The Spring 2012 issue of "Classic Trains" has a cover story on the Pennsy turbines. You can get it direct from Kalmbach, but you should also still be able to find it at the local hobby shop.
During the period that the S-2 hauled premium trains, the coaches were usually the 44-passenger small widewindowed Juniatta-built deluxe long distance coaches that rusted out early and were scrapped long before the PC merger. Wonderful riding coaches while they lasted, with huge rest rooms at each end. Also unique to the PRR were the Creek series duplex room cars with staggered windows on one side for single sidways rooms on raised and normal levels. But even during this era, heavyweight headend cars and express box and reefer cars could be found on the head end of anything but the Broadway Limited itself. In the later era, after diesels began coming, the coaches would be the unmodernizedd P-70's, usually no more than two at the end of 15 or so head end cars.

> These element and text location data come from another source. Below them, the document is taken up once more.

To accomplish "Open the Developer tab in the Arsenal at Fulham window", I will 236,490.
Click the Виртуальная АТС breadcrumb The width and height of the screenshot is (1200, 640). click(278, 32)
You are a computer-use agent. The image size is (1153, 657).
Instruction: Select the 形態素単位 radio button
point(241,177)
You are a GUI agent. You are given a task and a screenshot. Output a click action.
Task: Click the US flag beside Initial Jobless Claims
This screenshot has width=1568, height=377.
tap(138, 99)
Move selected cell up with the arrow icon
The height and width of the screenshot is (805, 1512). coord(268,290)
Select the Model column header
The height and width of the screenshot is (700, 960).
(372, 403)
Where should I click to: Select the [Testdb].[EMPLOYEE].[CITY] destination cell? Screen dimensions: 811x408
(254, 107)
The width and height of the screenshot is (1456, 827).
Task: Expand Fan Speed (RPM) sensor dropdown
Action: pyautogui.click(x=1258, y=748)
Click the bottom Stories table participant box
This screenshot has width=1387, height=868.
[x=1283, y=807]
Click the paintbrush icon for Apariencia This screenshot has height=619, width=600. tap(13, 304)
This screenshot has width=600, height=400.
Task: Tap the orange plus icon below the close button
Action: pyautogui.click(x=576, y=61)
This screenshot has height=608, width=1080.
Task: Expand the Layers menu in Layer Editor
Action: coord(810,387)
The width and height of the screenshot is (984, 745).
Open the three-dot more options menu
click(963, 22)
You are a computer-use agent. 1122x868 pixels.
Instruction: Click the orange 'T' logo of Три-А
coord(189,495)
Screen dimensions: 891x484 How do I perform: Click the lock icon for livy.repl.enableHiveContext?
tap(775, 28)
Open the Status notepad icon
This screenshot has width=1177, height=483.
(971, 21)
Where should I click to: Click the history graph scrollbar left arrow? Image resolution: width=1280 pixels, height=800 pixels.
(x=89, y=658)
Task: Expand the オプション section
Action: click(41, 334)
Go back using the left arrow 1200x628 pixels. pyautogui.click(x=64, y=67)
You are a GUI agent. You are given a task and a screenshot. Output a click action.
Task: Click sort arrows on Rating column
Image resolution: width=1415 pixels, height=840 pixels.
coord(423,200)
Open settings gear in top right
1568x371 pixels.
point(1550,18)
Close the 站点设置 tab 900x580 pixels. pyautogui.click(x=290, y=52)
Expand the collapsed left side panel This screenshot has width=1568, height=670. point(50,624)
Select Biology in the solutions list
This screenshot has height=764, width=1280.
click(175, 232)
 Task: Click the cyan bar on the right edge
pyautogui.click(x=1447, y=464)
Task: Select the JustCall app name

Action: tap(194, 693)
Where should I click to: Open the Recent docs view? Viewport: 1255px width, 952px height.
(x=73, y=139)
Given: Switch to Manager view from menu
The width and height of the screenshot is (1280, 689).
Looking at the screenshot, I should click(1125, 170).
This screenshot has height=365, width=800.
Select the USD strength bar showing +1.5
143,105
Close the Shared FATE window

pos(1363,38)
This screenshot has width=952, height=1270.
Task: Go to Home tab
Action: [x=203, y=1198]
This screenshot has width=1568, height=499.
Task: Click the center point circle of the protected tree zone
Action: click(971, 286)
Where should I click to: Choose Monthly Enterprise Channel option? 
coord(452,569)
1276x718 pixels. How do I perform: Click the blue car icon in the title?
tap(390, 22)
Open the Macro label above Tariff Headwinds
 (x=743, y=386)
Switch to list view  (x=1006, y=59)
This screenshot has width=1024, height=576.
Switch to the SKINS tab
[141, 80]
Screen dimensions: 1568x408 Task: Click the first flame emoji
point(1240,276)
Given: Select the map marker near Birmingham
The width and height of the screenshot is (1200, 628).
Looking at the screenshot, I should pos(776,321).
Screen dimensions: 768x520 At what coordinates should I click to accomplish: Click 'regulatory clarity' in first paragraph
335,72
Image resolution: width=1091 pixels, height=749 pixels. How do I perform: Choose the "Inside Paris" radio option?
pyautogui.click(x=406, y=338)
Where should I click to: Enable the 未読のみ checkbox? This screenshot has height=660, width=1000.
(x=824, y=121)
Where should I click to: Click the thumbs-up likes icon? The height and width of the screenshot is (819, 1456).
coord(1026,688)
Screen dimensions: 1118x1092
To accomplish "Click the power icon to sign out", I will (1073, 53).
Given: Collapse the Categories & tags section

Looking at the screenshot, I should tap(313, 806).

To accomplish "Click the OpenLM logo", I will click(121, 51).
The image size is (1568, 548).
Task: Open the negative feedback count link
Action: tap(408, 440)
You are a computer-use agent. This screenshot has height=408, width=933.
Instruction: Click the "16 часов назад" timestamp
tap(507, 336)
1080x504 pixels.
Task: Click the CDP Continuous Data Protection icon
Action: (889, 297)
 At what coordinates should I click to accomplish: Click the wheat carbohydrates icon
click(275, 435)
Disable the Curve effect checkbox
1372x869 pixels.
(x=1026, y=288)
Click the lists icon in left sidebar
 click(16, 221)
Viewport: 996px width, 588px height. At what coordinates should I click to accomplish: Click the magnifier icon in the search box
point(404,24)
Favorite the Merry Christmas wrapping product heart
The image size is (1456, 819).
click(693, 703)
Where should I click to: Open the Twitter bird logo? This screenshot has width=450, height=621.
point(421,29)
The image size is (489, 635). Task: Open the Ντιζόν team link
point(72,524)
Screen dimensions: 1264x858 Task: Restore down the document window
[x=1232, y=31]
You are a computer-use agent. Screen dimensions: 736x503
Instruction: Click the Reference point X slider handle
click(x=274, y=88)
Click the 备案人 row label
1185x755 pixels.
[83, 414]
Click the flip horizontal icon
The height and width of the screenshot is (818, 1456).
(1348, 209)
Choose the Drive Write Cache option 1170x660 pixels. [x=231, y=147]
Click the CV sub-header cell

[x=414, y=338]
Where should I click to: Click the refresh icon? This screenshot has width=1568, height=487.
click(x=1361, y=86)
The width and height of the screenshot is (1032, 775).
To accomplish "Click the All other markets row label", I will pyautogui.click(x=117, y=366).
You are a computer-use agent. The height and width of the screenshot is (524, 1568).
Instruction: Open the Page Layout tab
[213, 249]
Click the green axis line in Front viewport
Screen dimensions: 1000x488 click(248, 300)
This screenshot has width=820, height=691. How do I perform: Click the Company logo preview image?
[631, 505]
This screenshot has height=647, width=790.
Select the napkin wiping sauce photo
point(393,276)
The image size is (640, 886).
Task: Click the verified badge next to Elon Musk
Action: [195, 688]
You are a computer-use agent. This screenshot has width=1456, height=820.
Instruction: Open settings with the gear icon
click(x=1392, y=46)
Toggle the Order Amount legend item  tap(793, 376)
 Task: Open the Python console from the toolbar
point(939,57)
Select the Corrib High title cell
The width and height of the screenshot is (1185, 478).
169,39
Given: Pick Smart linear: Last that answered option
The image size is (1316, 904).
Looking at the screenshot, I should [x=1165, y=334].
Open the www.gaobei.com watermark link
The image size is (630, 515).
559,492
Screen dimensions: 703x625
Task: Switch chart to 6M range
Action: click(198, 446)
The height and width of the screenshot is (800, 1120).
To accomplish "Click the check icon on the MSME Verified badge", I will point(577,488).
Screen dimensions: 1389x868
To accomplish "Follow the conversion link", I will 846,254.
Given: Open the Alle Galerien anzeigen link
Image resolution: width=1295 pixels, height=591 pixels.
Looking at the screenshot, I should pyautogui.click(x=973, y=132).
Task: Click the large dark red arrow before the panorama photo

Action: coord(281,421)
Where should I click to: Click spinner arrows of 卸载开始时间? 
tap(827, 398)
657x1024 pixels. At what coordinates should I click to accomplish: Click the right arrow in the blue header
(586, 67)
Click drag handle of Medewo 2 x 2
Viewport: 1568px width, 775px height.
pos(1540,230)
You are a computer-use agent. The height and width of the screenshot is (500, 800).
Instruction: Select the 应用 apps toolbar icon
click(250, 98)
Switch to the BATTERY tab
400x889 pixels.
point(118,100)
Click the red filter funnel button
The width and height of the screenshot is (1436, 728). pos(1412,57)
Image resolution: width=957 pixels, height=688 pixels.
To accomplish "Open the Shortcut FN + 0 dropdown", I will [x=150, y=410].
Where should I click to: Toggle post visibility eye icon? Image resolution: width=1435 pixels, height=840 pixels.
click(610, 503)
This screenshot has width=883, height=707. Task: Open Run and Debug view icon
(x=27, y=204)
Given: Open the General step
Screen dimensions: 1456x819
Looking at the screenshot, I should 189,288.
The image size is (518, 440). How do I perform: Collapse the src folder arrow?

The S2 was intended to expedite heavy modern passenger trains between Chicago and Crestline, Ohio at speeds at or over 100 mph. Pennsy mamagement hoped it would draw the most prestigious name trains on that route like the Broadway Limited. After the diesels came it could be found hauling mail and express trains for a short time before its retirement. Consequently a string of streamlined equipment would be appropriate or a heavyweight coach train with a lot of headend cars.
The Wikipedia article on the PRR S2 has a reference to a website, which has a photo of the S2 on the Broadway Limited in 1945.
I have an O-gauge model of Pennsylvania's S2 Turbine, and I'm wondering what to use behind it to make it prototypical. What was it used for in it's short-life?